Records from a collection
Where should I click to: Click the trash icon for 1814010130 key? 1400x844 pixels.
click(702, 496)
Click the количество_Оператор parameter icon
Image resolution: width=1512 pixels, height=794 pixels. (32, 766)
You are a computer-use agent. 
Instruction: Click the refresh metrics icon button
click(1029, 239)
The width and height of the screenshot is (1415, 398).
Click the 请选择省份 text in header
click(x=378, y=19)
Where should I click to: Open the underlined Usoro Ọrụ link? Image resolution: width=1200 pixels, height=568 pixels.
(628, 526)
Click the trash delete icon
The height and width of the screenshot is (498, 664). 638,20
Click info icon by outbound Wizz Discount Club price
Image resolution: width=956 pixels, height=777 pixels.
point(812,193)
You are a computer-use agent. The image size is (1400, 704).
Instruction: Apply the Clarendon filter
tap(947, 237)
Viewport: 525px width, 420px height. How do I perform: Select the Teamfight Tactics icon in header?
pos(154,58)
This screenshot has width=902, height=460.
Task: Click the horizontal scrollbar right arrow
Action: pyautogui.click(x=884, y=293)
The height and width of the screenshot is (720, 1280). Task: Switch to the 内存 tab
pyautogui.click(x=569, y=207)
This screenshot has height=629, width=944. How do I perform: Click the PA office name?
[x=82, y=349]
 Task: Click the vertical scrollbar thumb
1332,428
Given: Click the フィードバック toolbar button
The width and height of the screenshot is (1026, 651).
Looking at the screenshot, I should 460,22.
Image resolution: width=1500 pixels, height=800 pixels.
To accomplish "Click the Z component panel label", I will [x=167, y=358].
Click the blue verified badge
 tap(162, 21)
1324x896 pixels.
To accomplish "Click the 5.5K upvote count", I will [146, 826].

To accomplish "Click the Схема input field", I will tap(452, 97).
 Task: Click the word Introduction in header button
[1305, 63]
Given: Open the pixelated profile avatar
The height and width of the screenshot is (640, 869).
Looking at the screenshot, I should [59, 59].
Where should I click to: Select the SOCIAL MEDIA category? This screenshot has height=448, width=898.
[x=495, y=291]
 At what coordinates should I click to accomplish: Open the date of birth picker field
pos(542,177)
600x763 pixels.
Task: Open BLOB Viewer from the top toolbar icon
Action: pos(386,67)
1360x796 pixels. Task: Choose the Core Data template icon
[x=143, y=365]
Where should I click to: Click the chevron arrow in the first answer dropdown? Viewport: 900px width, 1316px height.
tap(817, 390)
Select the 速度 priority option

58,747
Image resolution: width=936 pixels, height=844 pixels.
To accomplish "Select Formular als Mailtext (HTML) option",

• _Exercise details_
Among the entries, copy every line containing the word "agent".

• _Your solution_
You are a computer-use agent. 
You are a computer-use agent. The image size is (1400, 704).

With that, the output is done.